**Written instruction A**
Repeat the passage on constructive alignment and backwards design word for word.

**Supplied passage**
╔══

Next up comes ‘constructive alignment and backwards design’. The idea behind this stage is to jump to the end of the module, or stage within the module, and think about what it is that you’re aiming for the student to have achieved, how they might get to that point, and what knowledge they need to have or gain to get there. This focuses the mind on the aims and outcomes of the module, and how the team will help the students achieve them, whilst starting to flesh out the initial vision for the module into a more structured pathway.

The first building block in this stage focuses on the learning outcomes for the module. The learning outcomes can be considered the most important element of the module as they define the parameters of what will be covered, help the student to understand what’s expected, and what will be assessed.

Because the learning outcomes had already been validated for this module we were very limited in terms of what could change, so we had a chat about them and made sure they’re set at the correct level, and the language and relation to assessment is appropriate in relation to the previous tasks above. If the outcomes had not already been validated then this is where we would spend time designing them. Bloom’s taxonomy action verbs come in handy when deciding on appropriate language to describe the level at which the students need to work.

Next up, we went through the assessment design stage. Assessment tasks are designed in relation to the learning outcomes above and the look and feel. We talked about the ways in which we do and do not want to assess the students, the kinds of attitudes and behaviour the assessment should encourage eg. leadership, risk-taking, and then how self and peer assessment will be build in. At this point we also thought about how technology will be used to facilitate the tasks.

The Storyboarding activity is fun and engaging and can often be the one element that takes the most time. This was certainly the case with the Leasing and Asset Finance module we were working on. We used flip chart paper and post-its to create a timeline of the module, mainly focusing on it from the point of view of the student. We thought about how the module should be broken down and what the main aims of each element of it should be. Then we started populating the timeline (using different coloured post-it notes) with activities, resources, tutor responsibilities and assessment points to create a holistic overview. From this you get a sense of the workload and are able to move the post-its around to plan contact time and make sure that appropriate time is allocated to a more complicated element of learning, for example.

╚══

**Material**
╔══

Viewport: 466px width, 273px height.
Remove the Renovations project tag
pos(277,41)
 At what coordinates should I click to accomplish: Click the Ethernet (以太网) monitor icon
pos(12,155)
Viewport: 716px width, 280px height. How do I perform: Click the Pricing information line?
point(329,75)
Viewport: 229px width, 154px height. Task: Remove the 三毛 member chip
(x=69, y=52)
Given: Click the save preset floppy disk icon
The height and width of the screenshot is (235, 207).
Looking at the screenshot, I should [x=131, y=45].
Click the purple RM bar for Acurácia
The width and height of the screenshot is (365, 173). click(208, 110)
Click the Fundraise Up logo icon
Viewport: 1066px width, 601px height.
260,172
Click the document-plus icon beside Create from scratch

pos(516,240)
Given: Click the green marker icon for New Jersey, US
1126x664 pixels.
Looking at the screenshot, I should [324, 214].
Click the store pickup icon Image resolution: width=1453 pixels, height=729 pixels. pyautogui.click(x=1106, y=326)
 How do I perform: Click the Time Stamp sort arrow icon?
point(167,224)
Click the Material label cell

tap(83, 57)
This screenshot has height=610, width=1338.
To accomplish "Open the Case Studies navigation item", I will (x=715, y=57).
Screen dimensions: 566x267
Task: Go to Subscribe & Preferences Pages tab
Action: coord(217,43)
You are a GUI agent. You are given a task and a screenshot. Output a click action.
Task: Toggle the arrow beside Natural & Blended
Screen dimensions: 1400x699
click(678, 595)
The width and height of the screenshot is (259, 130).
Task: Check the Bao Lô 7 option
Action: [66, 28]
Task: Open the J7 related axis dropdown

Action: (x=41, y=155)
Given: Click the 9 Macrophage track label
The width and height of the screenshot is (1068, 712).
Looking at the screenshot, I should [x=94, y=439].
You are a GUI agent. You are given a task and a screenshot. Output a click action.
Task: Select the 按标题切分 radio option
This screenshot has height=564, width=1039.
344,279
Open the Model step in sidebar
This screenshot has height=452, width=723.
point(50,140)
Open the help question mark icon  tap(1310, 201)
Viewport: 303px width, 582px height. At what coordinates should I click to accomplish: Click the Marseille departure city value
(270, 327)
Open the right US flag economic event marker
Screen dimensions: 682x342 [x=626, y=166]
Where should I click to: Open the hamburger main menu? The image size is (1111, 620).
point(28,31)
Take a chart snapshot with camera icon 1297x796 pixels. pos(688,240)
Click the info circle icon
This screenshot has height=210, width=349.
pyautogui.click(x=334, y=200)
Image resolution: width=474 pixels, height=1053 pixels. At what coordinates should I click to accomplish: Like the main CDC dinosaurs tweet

╚══

**Written instruction B**
In the rows, from the very first line through the line containing "tap(83, 57)", swap "Viewport" for "Window". Return only those lines, with nothing else altered.

**Exercise solution A**
Next up comes ‘constructive alignment and backwards design’. The idea behind this stage is to jump to the end of the module, or stage within the module, and think about what it is that you’re aiming for the student to have achieved, how they might get to that point, and what knowledge they need to have or gain to get there. This focuses the mind on the aims and outcomes of the module, and how the team will help the students achieve them, whilst starting to flesh out the initial vision for the module into a more structured pathway.

The first building block in this stage focuses on the learning outcomes for the module. The learning outcomes can be considered the most important element of the module as they define the parameters of what will be covered, help the student to understand what’s expected, and what will be assessed.

Because the learning outcomes had already been validated for this module we were very limited in terms of what could change, so we had a chat about them and made sure they’re set at the correct level, and the language and relation to assessment is appropriate in relation to the previous tasks above. If the outcomes had not already been validated then this is where we would spend time designing them. Bloom’s taxonomy action verbs come in handy when deciding on appropriate language to describe the level at which the students need to work.

Next up, we went through the assessment design stage. Assessment tasks are designed in relation to the learning outcomes above and the look and feel. We talked about the ways in which we do and do not want to assess the students, the kinds of attitudes and behaviour the assessment should encourage eg. leadership, risk-taking, and then how self and peer assessment will be build in. At this point we also thought about how technology will be used to facilitate the tasks.

The Storyboarding activity is fun and engaging and can often be the one element that takes the most time. This was certainly the case with the Leasing and Asset Finance module we were working on. We used flip chart paper and post-its to create a timeline of the module, mainly focusing on it from the point of view of the student. We thought about how the module should be broken down and what the main aims of each element of it should be. Then we started populating the timeline (using different coloured post-it notes) with activities, resources, tutor responsibilities and assessment points to create a holistic overview. From this you get a sense of the workload and are able to move the post-its around to plan contact time and make sure that appropriate time is allocated to a more complicated element of learning, for example.

**Exercise solution B**
Window: 466px width, 273px height.
Remove the Renovations project tag
pos(277,41)
 At what coordinates should I click to accomplish: Click the Ethernet (以太网) monitor icon
pos(12,155)
Window: 716px width, 280px height. How do I perform: Click the Pricing information line?
point(329,75)
Window: 229px width, 154px height. Task: Remove the 三毛 member chip
(x=69, y=52)
Given: Click the save preset floppy disk icon
The height and width of the screenshot is (235, 207).
Looking at the screenshot, I should [x=131, y=45].
Click the purple RM bar for Acurácia
The width and height of the screenshot is (365, 173). click(208, 110)
Click the Fundraise Up logo icon
Window: 1066px width, 601px height.
260,172
Click the document-plus icon beside Create from scratch

pos(516,240)
Given: Click the green marker icon for New Jersey, US
1126x664 pixels.
Looking at the screenshot, I should [324, 214].
Click the store pickup icon Image resolution: width=1453 pixels, height=729 pixels. pyautogui.click(x=1106, y=326)
 How do I perform: Click the Time Stamp sort arrow icon?
point(167,224)
Click the Material label cell

tap(83, 57)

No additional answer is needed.